Con decisione dello scorso 13 ottobre 2023 (la Decisione), adottata a seguito di un tortuoso iter autorizzatorio, la Competition and Markets Authority del Regno Unito (la CMA) ha dato il via libera all’acquisizione di Activision-Blizzard Inc. (Activision) da parte di Microsoft Corporation (Microsoft). La CMA si unisce così al nutrito gruppo di autorità antitrust che avevano già autorizzato l’operazione, tra le quali la Commissione europea, la cui decisione era stata oggetto di commento nella presente Newsletter.
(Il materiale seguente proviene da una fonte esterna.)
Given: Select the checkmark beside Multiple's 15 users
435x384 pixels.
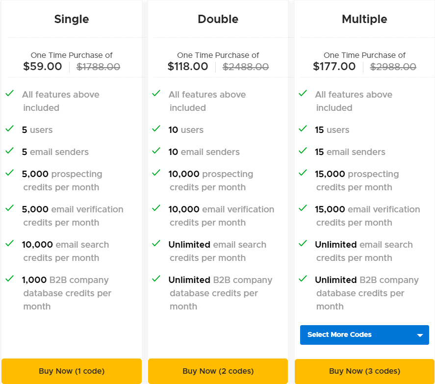Looking at the screenshot, I should click(303, 128).
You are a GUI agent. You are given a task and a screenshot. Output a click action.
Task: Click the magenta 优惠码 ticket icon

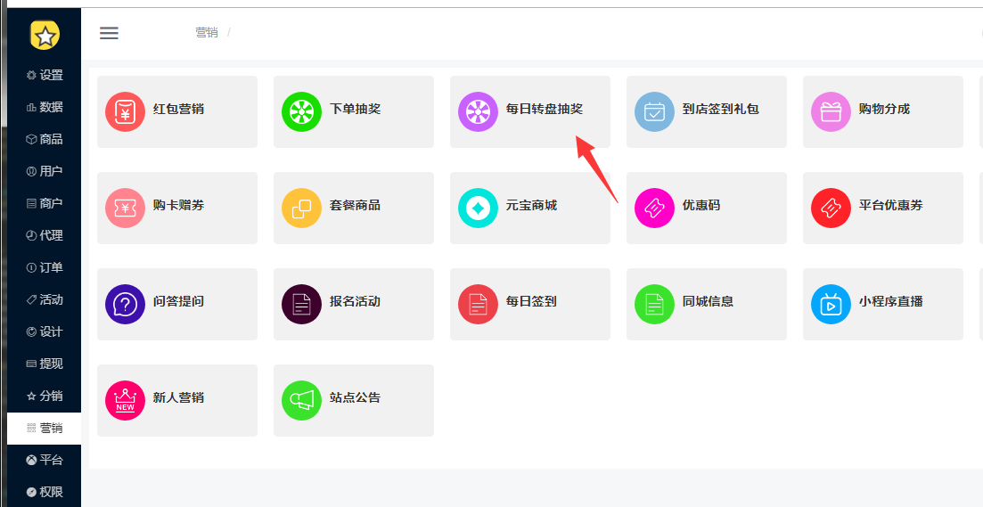click(x=654, y=209)
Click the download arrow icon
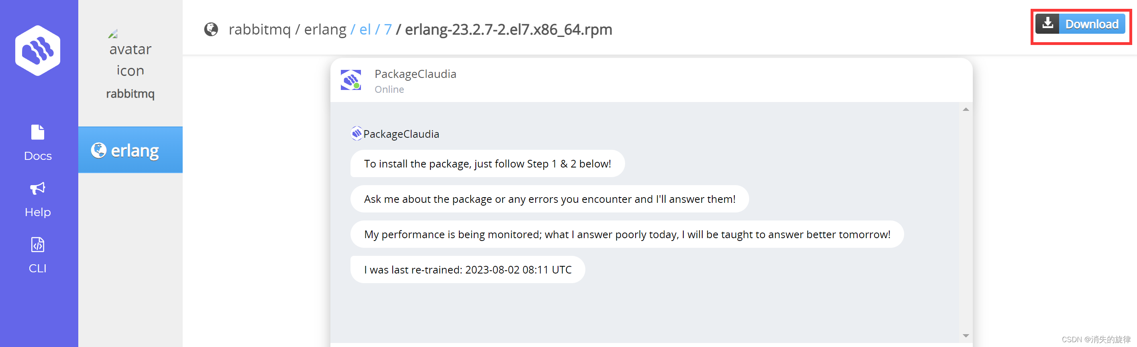1137x347 pixels. tap(1047, 24)
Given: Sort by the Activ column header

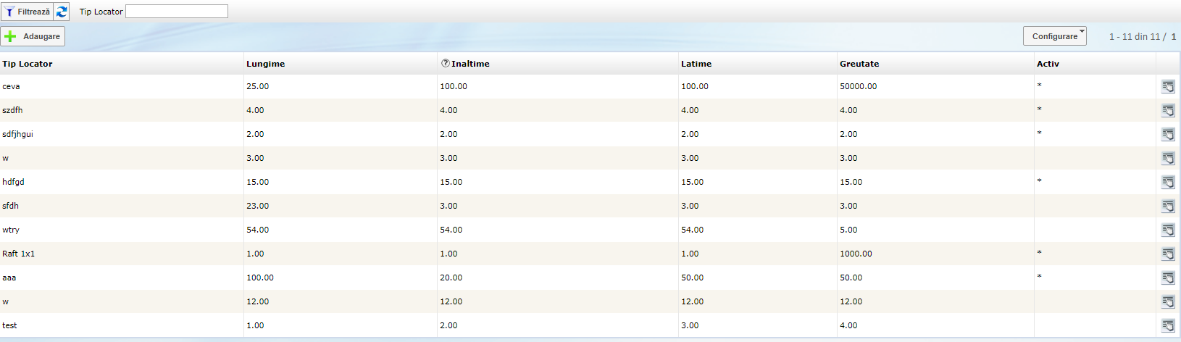Looking at the screenshot, I should [x=1048, y=64].
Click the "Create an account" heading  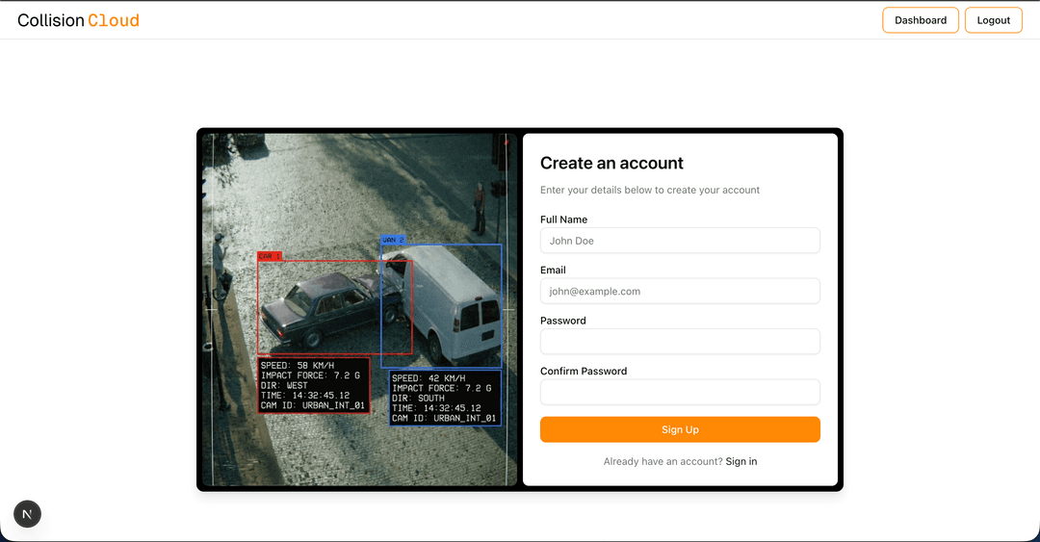pyautogui.click(x=611, y=164)
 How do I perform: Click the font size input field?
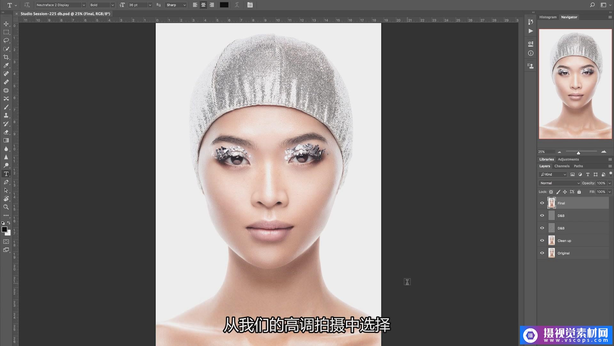(x=138, y=5)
La Decisione assume particolare rilievo, specialmente se si considera che nell’aprile scorso la medesima CMA aveva, invece, bloccato l’operazione. Rinviando per maggiori dettagli al commento offerto nella presente Newsletter, in questa sede appare utile ricordare come la CMA avesse ritenuto insufficienti i numerosi impegni presentati da Microsoft al fine di dissipare i rischi concorrenziali evidenziati dalla CMA specialmente con riguardo ai servizi di cloud gaming. Un mercato, questo, ritenuto ancora in fase embrionale ma dalle significative capacità potenziali, e che ad avviso della CMA sarebbe stato sostanzialmente “cannibalizzato” da Microsoft per effetto dell’accentramento in capo a quest’ultima del catalogo degli importanti titoli videoludici di Activision (alcuni dei quali di grande rilievo, come Call of Duty e World of Warcraft).
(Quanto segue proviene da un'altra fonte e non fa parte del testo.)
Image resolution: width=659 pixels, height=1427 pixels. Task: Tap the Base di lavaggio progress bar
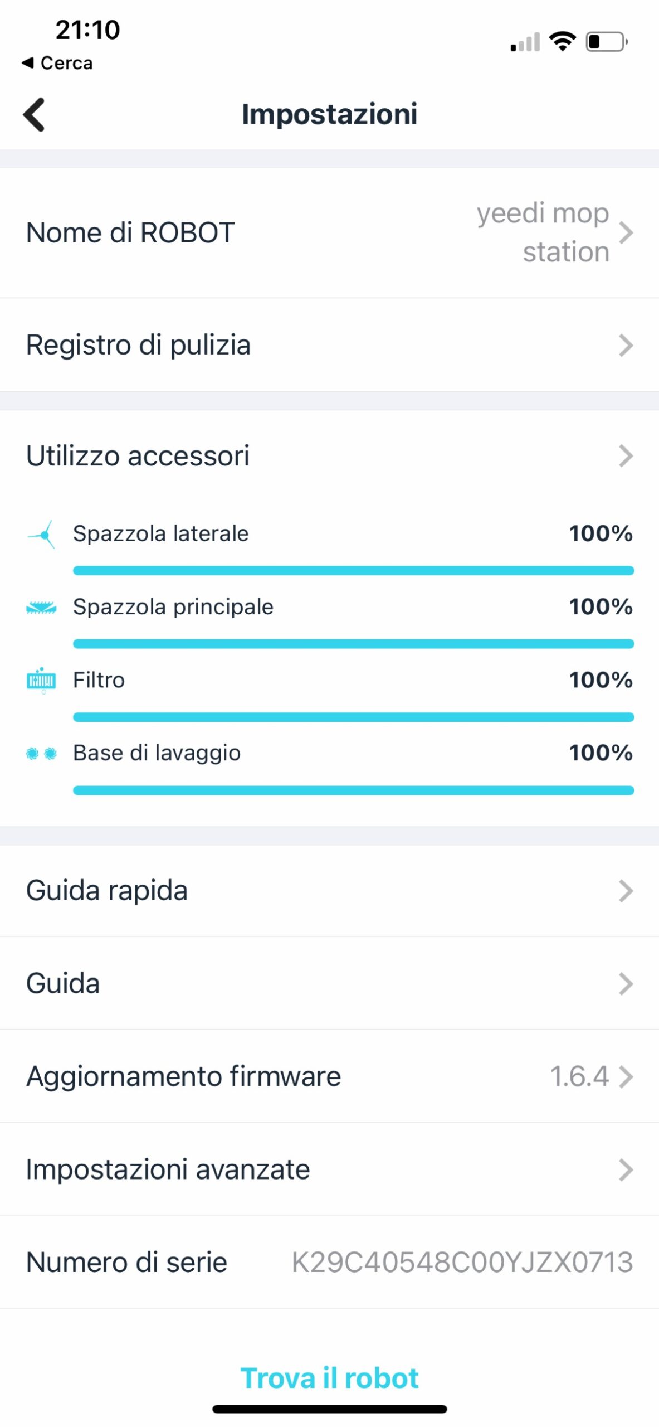tap(353, 790)
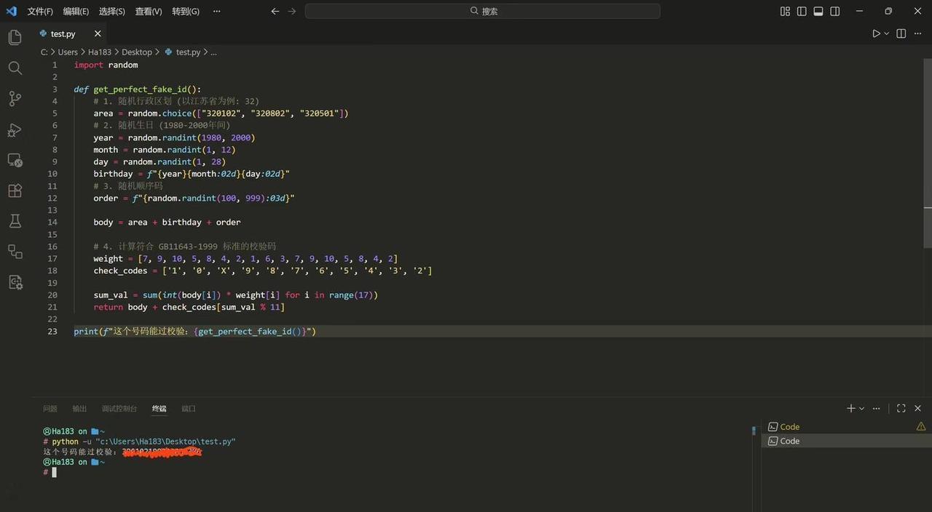Open the Search view in activity bar
The width and height of the screenshot is (932, 512).
point(15,68)
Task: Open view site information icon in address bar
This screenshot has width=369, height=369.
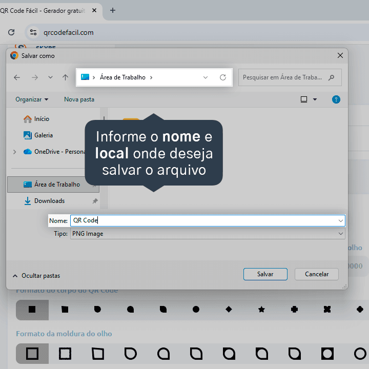Action: coord(33,32)
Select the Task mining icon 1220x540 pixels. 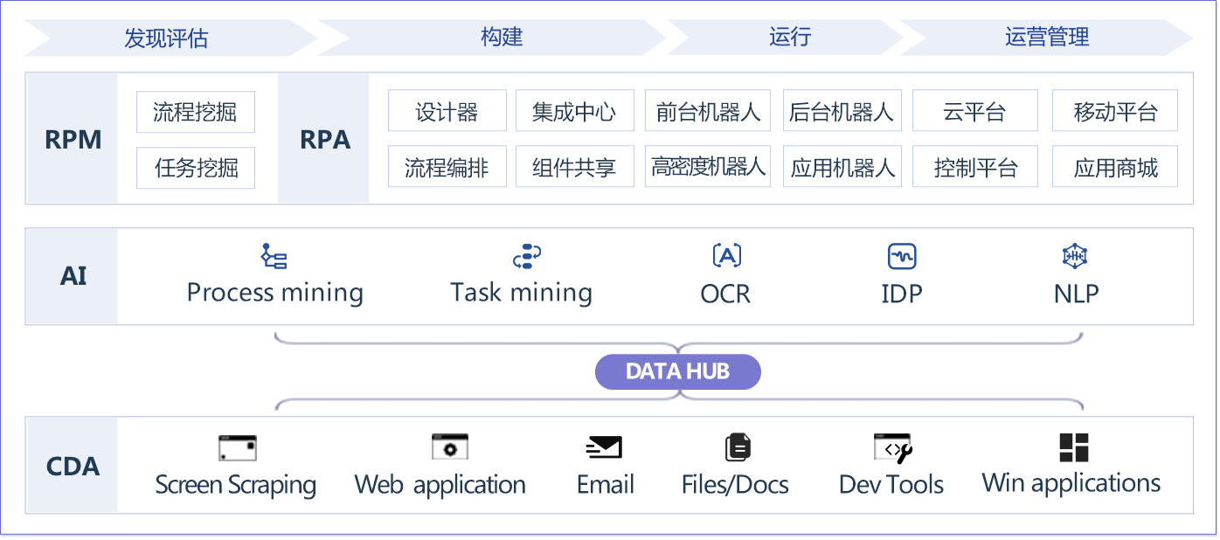point(526,256)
Nonostante lo stop così intervenuto, le interlocuzioni tra le parti sono proseguite, fino alla notifica alla CMA di una versione “aggiornata” dell’operazione, nella quale è stato incluso l’impegno da parte di Microsoft di procedere alla vendita in blocco a Ubisoft Entertainment SA (Ubisoft) – uno dei maggiori distributori indipendenti di videogiochi a livello mondiale – dell’intero catalogo di licenze per i servizi di cloud gaming (nei paesi esterni allo Spazio Economico Europeo) relative ai titoli Activision (i) attualmente in commercio, e (ii) a quelli che verranno pubblicati nel corso dei prossimi quindici anni.

In questo modo, ad avviso della CMA, tale vendita – che dovrà avvenire anteriormente al completamento dell’acquisizione di Activision da parte di Microsoft, e che è assistita da penetranti poteri di intervento in capo alla CMA – porrà i titoli di Activision nelle mani di un distributore indipendente e particolarmente solido, replicando nella sostanza il ruolo che Activision avrebbe avuto nel mercato del cloud gaming in assenza dell’acquisizione, e preservando così lo status quo ante con le migliori condizioni al fine di permettere la crescita e lo sviluppo di tale mercato.
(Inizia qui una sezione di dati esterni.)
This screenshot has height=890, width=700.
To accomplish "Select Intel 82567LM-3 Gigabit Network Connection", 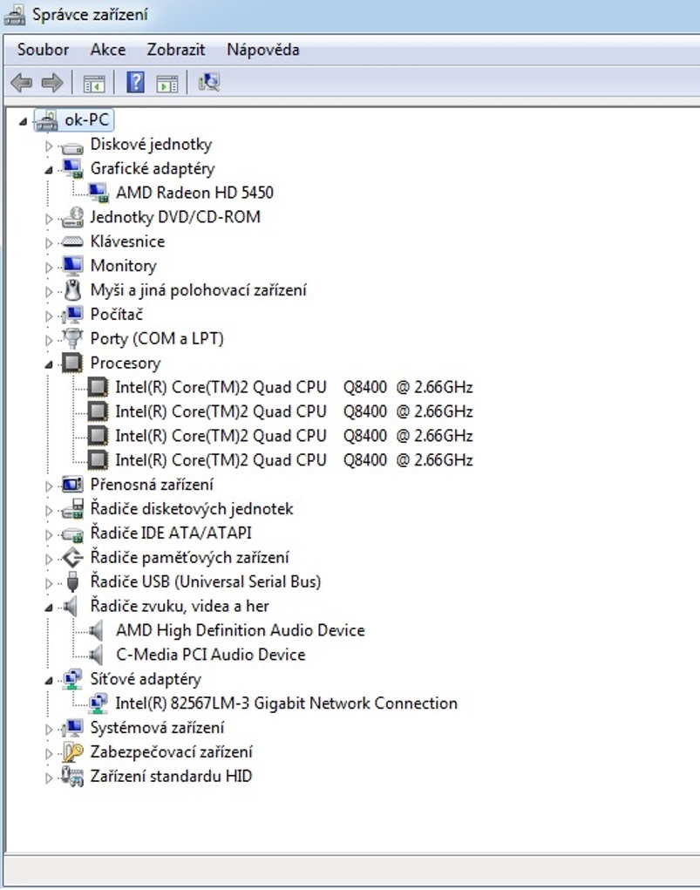I will (x=286, y=703).
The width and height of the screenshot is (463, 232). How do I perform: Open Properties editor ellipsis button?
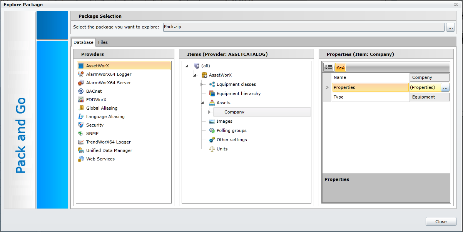point(445,87)
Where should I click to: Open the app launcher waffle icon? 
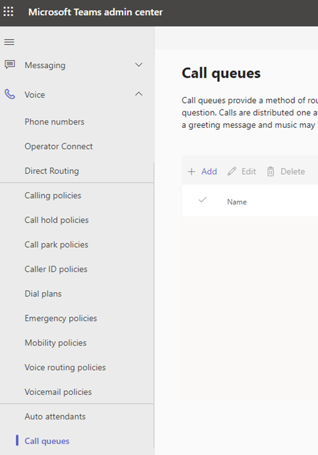coord(9,12)
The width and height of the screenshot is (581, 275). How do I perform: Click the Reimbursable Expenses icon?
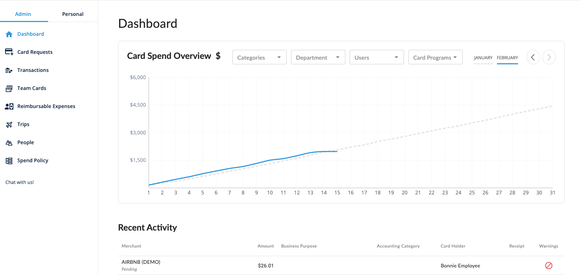pos(9,106)
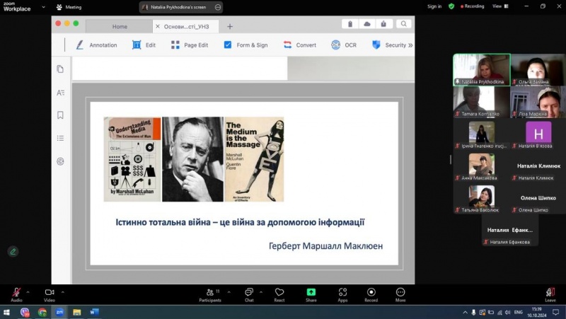
Task: Open the Chat panel
Action: [249, 293]
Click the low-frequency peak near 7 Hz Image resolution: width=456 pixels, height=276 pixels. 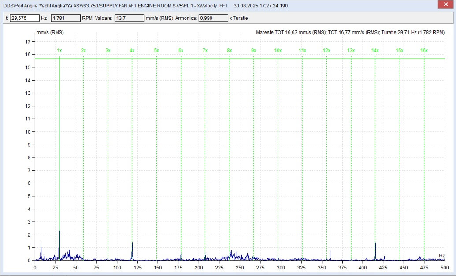point(41,244)
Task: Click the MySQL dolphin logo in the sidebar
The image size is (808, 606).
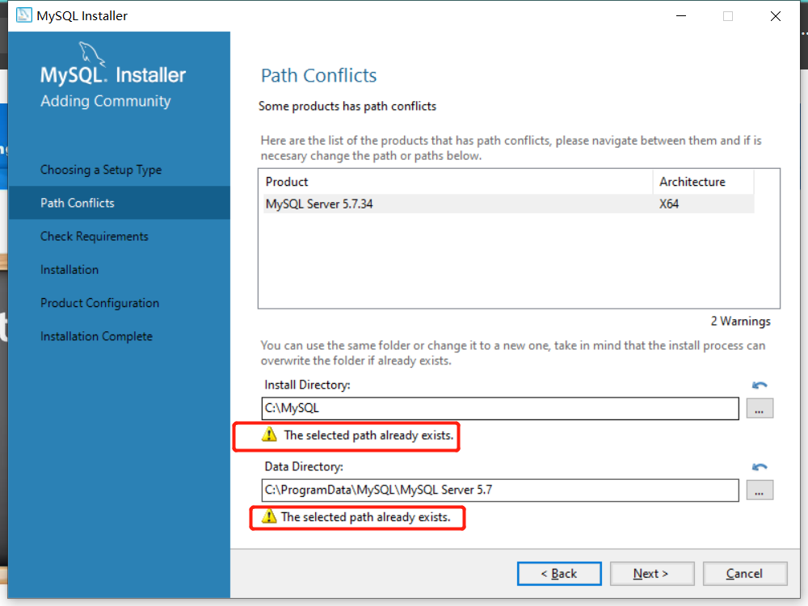Action: tap(92, 54)
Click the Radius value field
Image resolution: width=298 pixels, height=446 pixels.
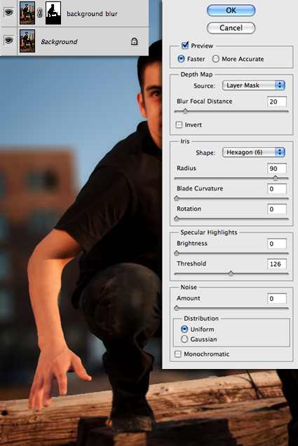pyautogui.click(x=277, y=168)
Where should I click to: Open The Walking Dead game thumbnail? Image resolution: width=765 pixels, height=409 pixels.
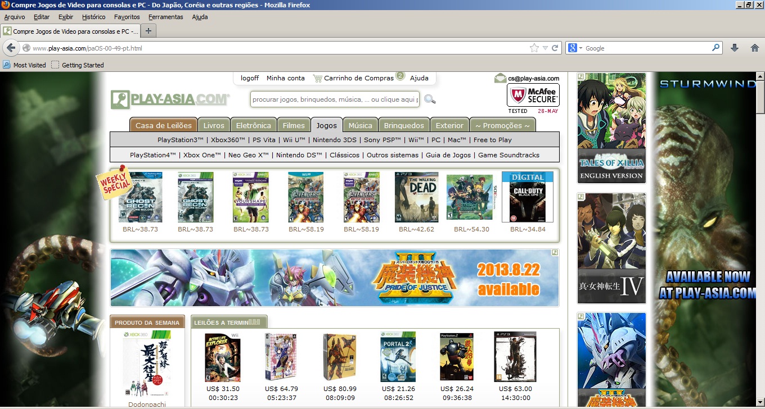(x=416, y=197)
La Decisione risulta di estremo interesse, non soltanto perché rimuove uno degli ultimi ostacoli – e, forse, a questo punto il principale – al completamento di una delle maggiori operazioni di acquisizione nel settore tech degli ultimi anni, ma altresì perché rappresenta un valido esempio di come, attraverso la persistenza delle parti intenzionate a porre in essere l’operazione (anche in una situazione dove nella maggior parte dei casi le stesse rinunciano ad andare avanti), ed allo stesso tempo, un atteggiamo pragmatico dell’autorità di concorrenza in rilievo, si riesce a trovare una soluzione. Non resta ora che vedere se gli operatori che avevano convinto la CMA a bloccare la prima operazione rinunceranno a far valere le proprie pretese dinanzi ai giudici britannici, impugnando la Decisione.